What wheels are on your '13 bike currently?


----------



## mpre53 (Oct 25, 2011)

Assuming that you have the stock 11-28 cassette on it, the only thing that 11 speed will give you is a 16t cog instead of the 15-17 jump you have now. That's a useful gear to have, but if you don't need the 11 or 28 cogs, you can accomplish the same thing by swapping it out for a 12-25 and keeping it at 10 speeds. That's the option I chose for my 2013 5.2. Nashbar has 6700 cassettes at a substantial savings right now. Even cheaper if you throw a 105 or Tiagra 12-25 on there. It all depends on how often you use your 11 and 28 now, and what the cost of upgrading it to 11 speed will run.


----------



## Heinzelg (Sep 30, 2013)

*Wheels.*



cxwrench said:


> What wheels are on your '13 bike currently?

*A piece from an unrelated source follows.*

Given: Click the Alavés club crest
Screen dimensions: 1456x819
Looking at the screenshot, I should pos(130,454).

They are the stock Bontrager Race Wheels. (probably also on the list for replacement someday)


----------



## GiddyHitch (Jul 31, 2013)

Thou shalt not covet thy neighbor's extra gear. Covet thy neighbor's matte/glossy black color way.

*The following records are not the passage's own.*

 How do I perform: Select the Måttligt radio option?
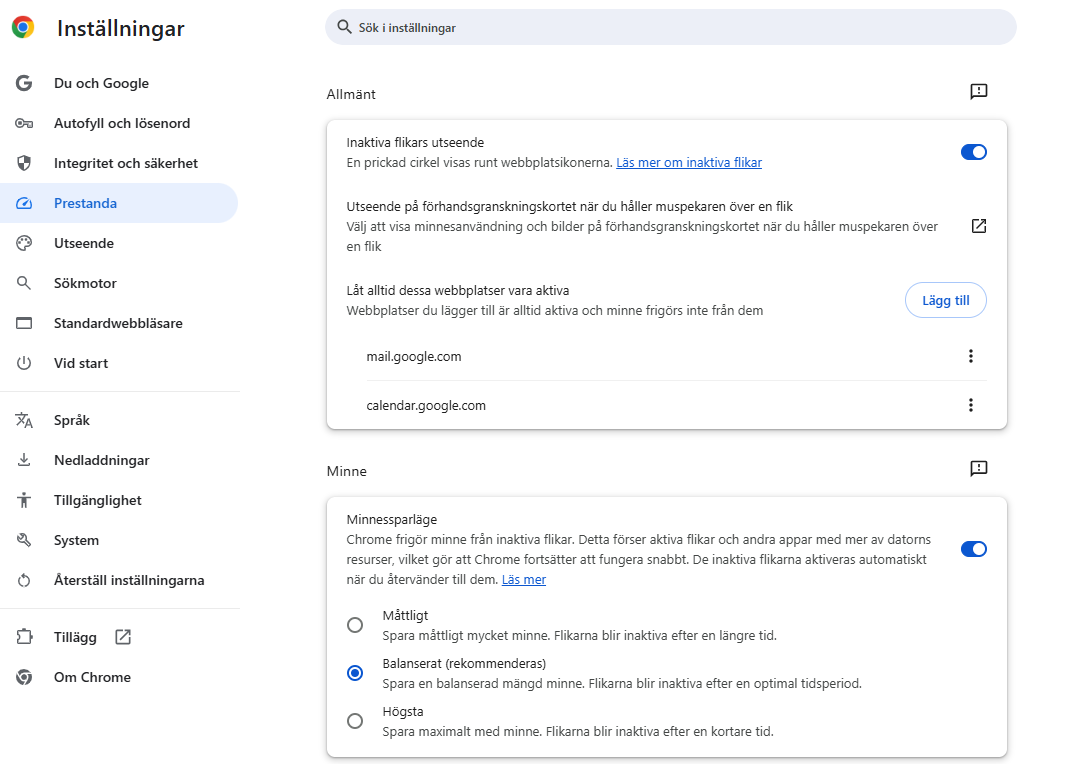[x=355, y=625]
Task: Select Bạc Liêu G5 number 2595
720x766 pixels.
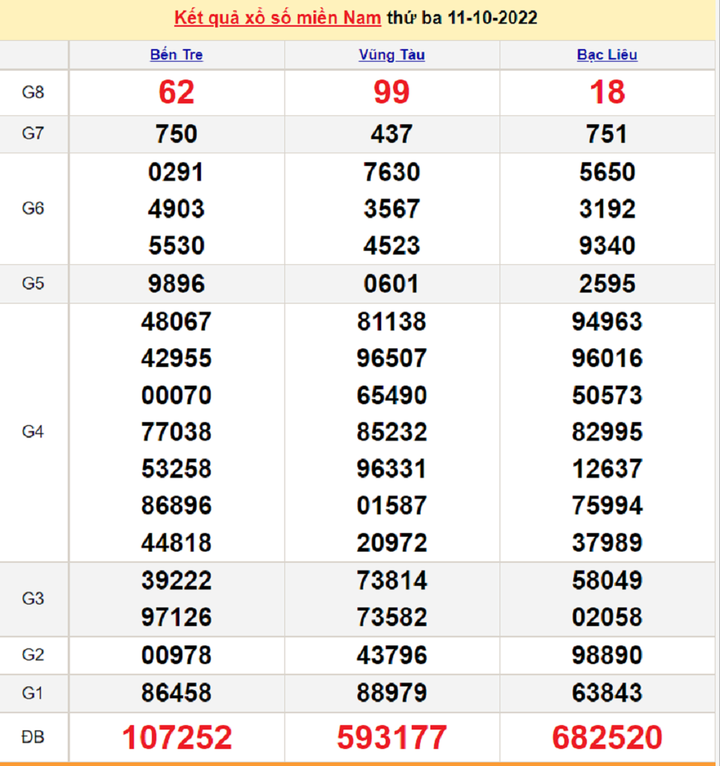Action: 607,284
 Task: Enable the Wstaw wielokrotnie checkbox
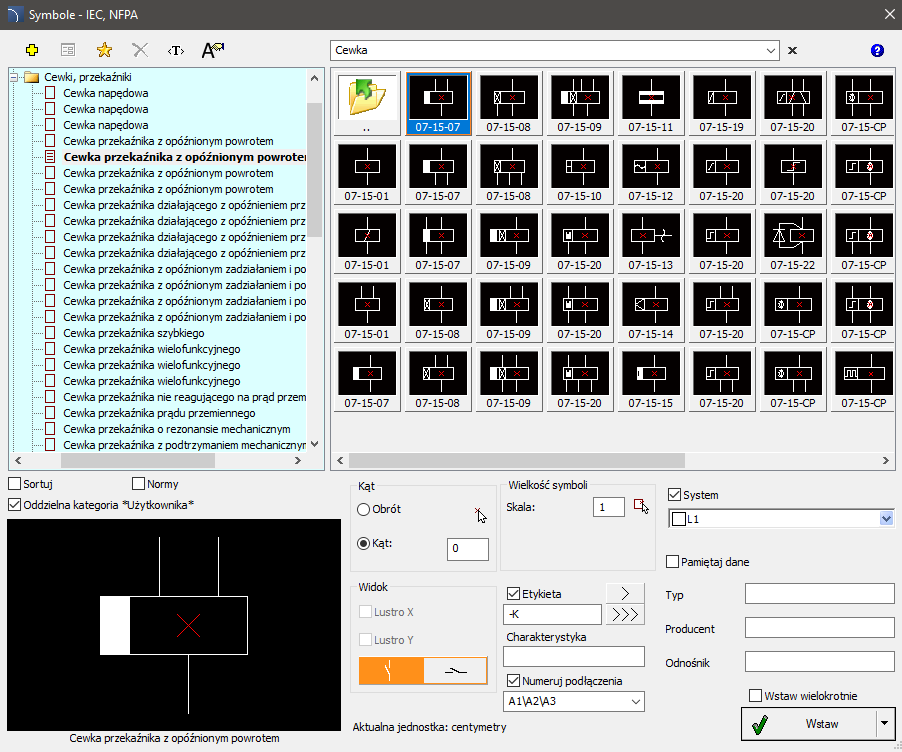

And I'm not even a stealth bike fan most of the time.


----------



## JGSnCA (Sep 2, 2013)

GiddyHitch said:


> Thou shalt not covet thy neighbor's extra gear. Covet thy neighbor's matte/glossy black color way.
> 
> And I'm not even a stealth bike fan most of the time.


I just took delivery of my 2014 5.2 in the matte/glossy black one week ago. I was not a fan of ninja bikes, but I could not order yet another red/white or white/black bike. I'm really warming up to this baby.


----------



## boomersooner69 (Sep 3, 2009)

JGSnCA said:


> I just took delivery of my 2014 5.2 in the matte/glossy black one week ago. I was not a fan of ninja bikes, but I could not order yet another red/white or white/black bike. I'm really warming up to this baby.


Don't mean to hijack the thread but have you posted any photos of your bike?


----------